- What you should do
Repeat the entries that appear below, exactly as they are given.

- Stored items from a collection
==========

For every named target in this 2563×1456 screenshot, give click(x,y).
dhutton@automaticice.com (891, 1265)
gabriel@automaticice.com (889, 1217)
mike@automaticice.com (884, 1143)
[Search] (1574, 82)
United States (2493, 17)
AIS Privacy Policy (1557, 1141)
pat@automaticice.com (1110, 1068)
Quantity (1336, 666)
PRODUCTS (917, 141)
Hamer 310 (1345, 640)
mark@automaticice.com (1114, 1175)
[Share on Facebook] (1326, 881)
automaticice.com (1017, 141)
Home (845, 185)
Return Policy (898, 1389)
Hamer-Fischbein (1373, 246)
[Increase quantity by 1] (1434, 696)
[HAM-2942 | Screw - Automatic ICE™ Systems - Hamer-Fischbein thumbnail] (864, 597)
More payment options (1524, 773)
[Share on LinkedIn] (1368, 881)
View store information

==========

- Answer for the task
For every named target in this 2563×1456 screenshot, give click(x,y).
dhutton@automaticice.com (891, 1265)
gabriel@automaticice.com (889, 1217)
mike@automaticice.com (884, 1143)
[Search] (1574, 82)
United States (2493, 17)
AIS Privacy Policy (1557, 1141)
pat@automaticice.com (1110, 1068)
Quantity (1336, 666)
PRODUCTS (917, 141)
Hamer 310 (1345, 640)
mark@automaticice.com (1114, 1175)
[Share on Facebook] (1326, 881)
automaticice.com (1017, 141)
Home (845, 185)
Return Policy (898, 1389)
Hamer-Fischbein (1373, 246)
[Increase quantity by 1] (1434, 696)
[HAM-2942 | Screw - Automatic ICE™ Systems - Hamer-Fischbein thumbnail] (864, 597)
More payment options (1524, 773)
[Share on LinkedIn] (1368, 881)
View store information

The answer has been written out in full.